The Game Ranger, The Knife, The Lion And The Sheep offers spell-binding stories of some amazing, little known characters from South Africa, past and very past. Let us introduce you to some of the characters you’ll meet inside. Starting with Krotoa, the Khoi maiden who is found working in the Van Riebeeck household as both servant and interpreter. In time she becomes the concubine of Danish surgeon Pieter Merhoff and later his wife. But did she jump (allured by the European glitz and good food) or was she pushed (abducted or sold to the Van Riebeeck’s by her uncle Atshumatso, otherwise Herry)? Was she raped or a willing sexual parter of Meerhoff? Women, like fresh meat and vegetables, were in short supply in those early colonial years in the Cape.
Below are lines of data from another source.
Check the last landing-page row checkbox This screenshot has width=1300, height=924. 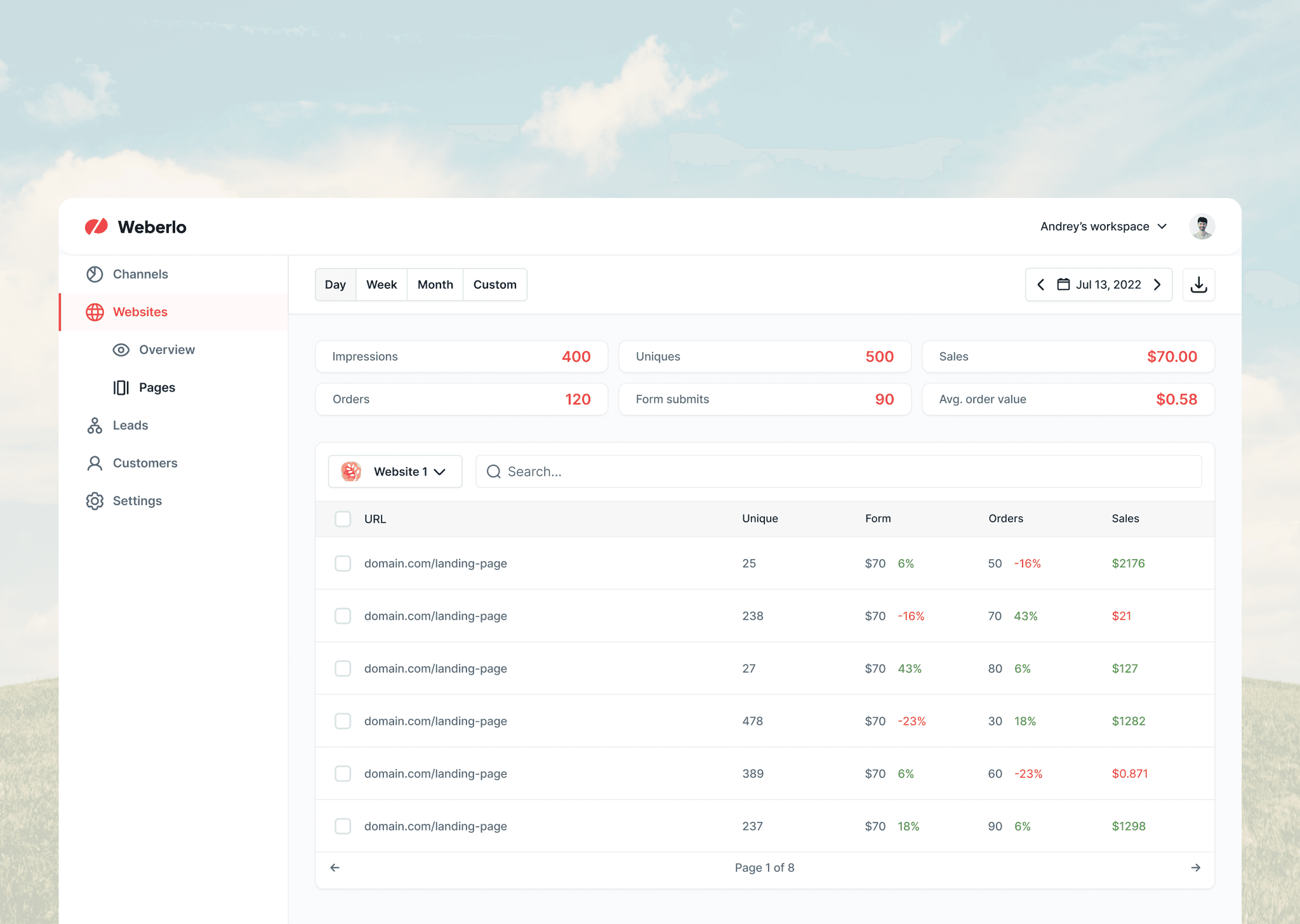point(343,826)
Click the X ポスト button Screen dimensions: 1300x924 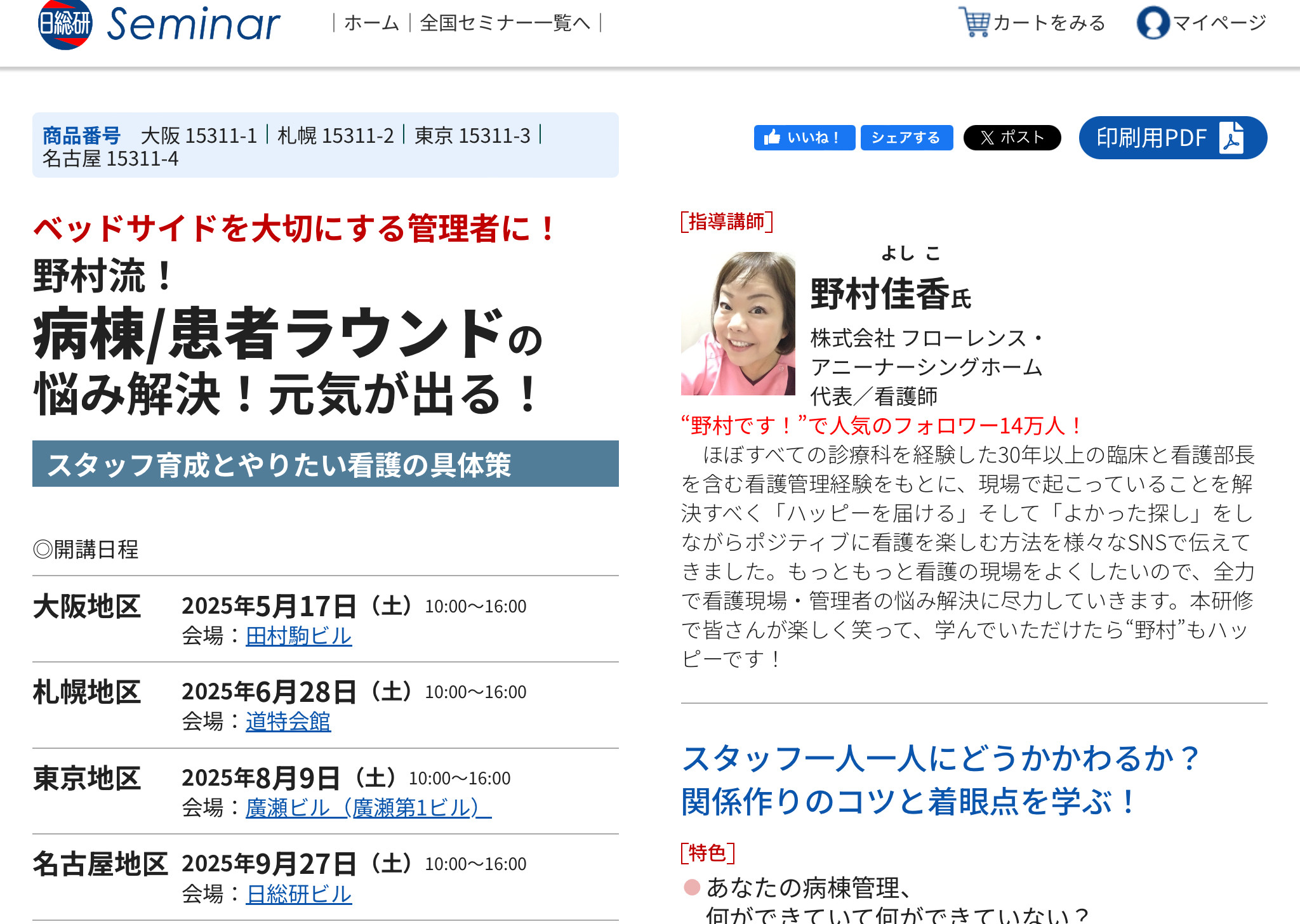click(1012, 138)
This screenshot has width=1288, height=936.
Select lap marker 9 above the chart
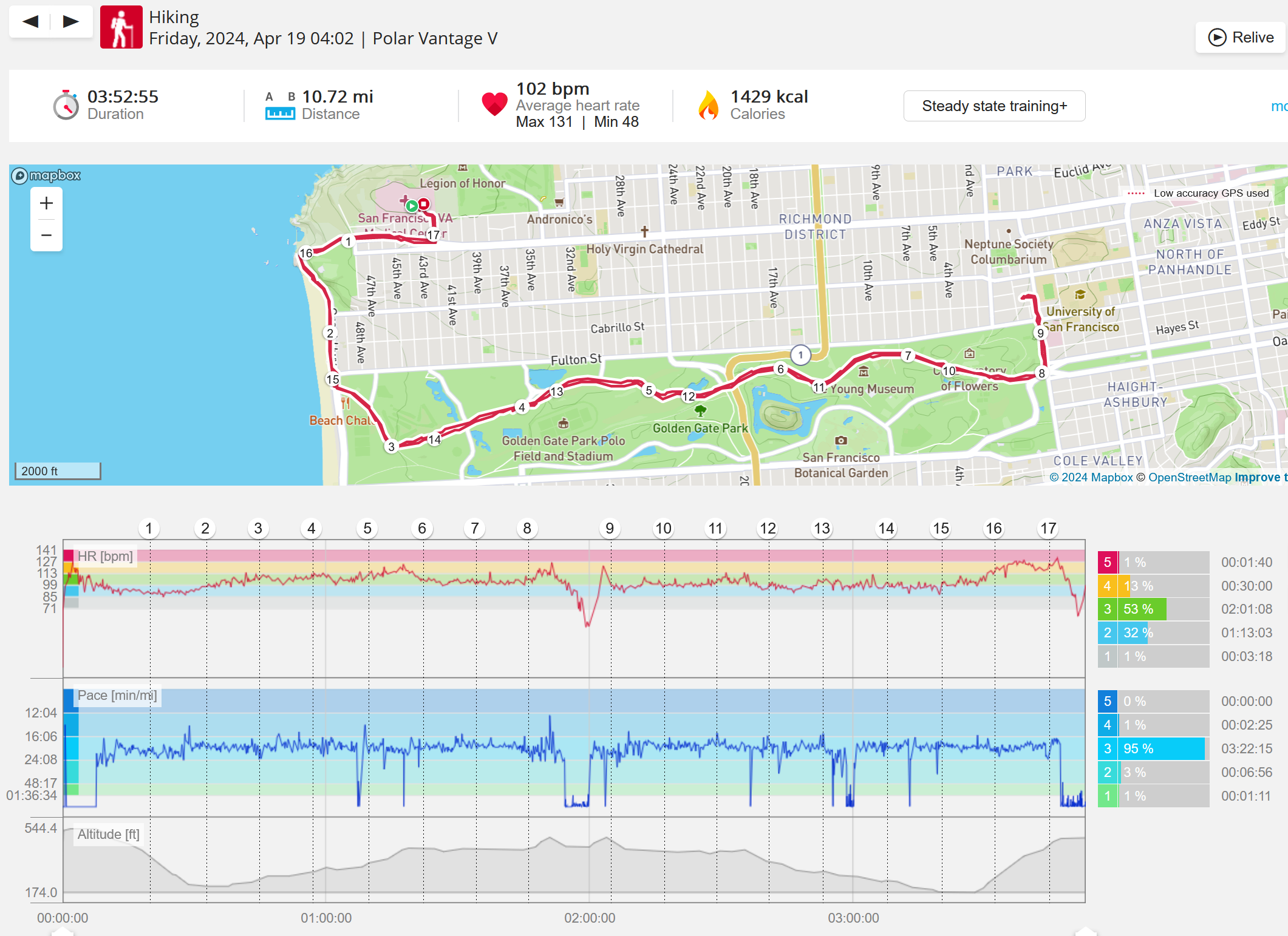[x=610, y=528]
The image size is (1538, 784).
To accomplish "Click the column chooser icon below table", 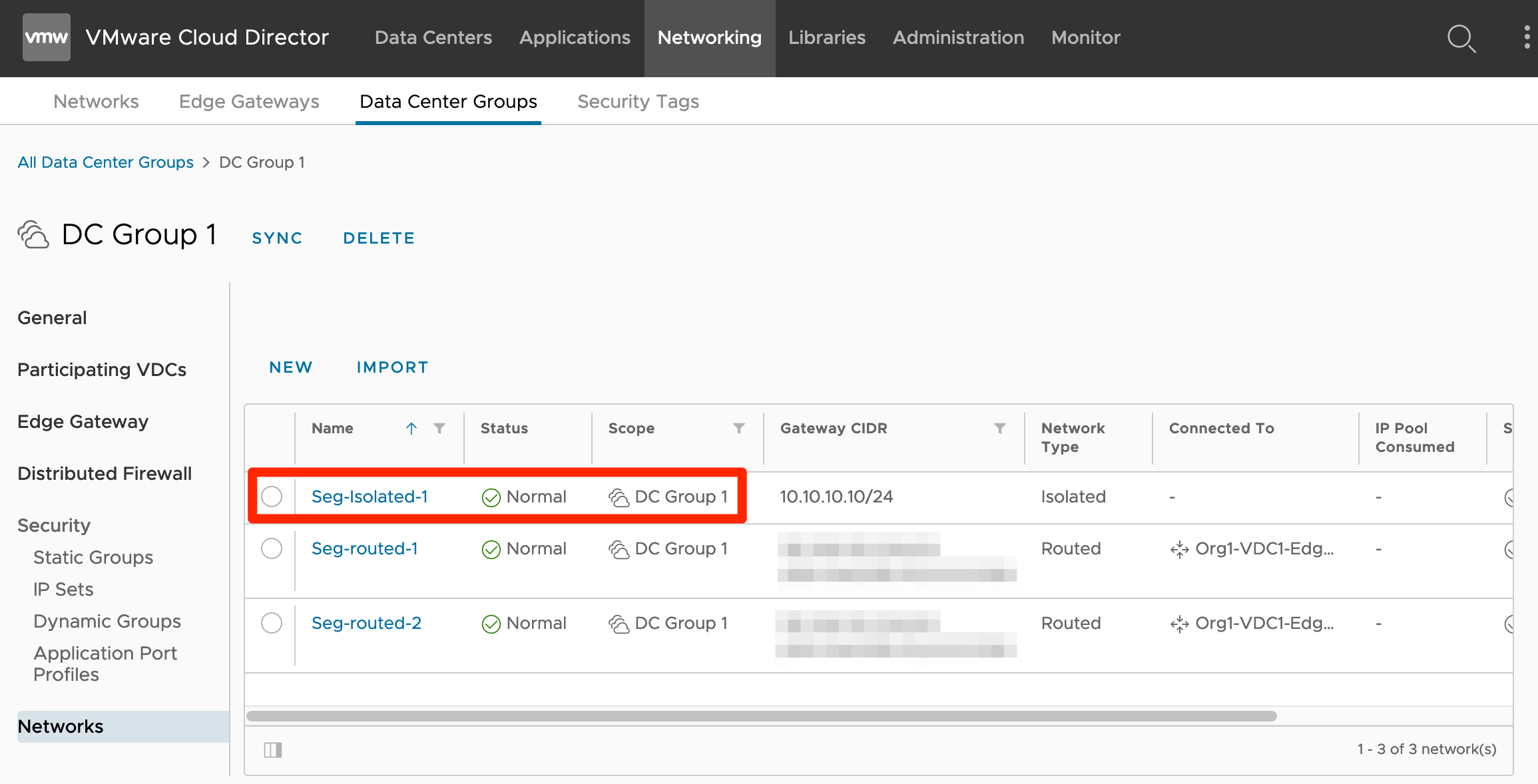I will (x=273, y=750).
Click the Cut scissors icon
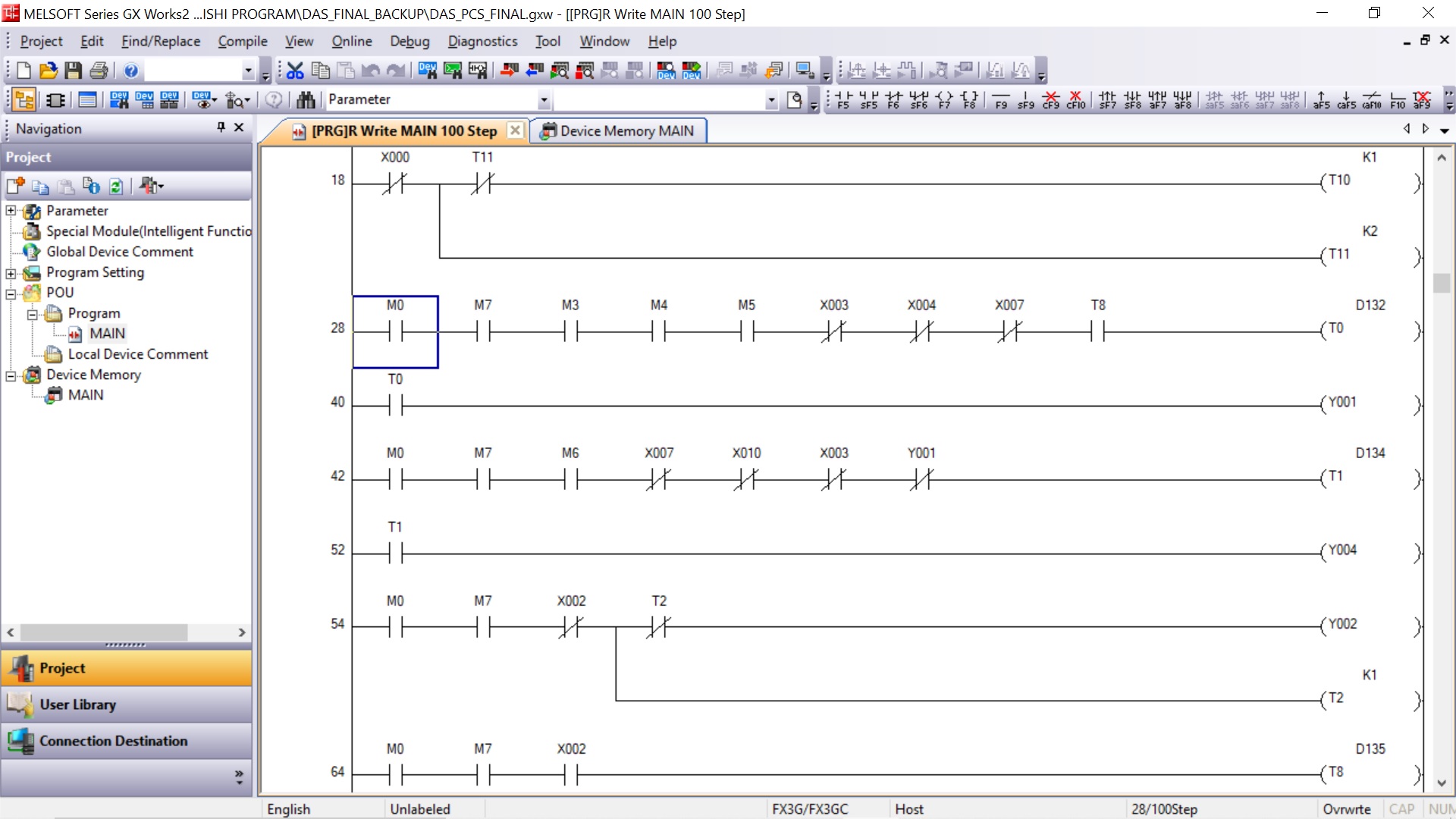The width and height of the screenshot is (1456, 819). (x=295, y=71)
Then there is Mevrou Maria Mouton who preferred to socialise with the slaves than her husband on their farm in the Swartland, and with whom she conspired to murder him. What became of them is … best those gory details are glossed over for now. And the giant Trekboer Coenraad de Buys, rebel, renegade, a man with a price on his head who married many women (none of them white) and fathered a small nation. The explorer Lichtenstein called him a modern-day Hercules. Then there are the men of learning and insight, such as Raymond Dart and Adrian Boshier, who opened up the world of myths and ancient artefacts so we now better understand the ancients and the world they created for us to inherit. Or James Kitching who broke open rocks in the Karoo to reveal creatures that inhabited this region long before even Africa was born. And so, without further ado, we give you our selection of stories about remarkable characters from the veld. These stories will excite, entertain and enthral you! You will finish reading them wishing you had more!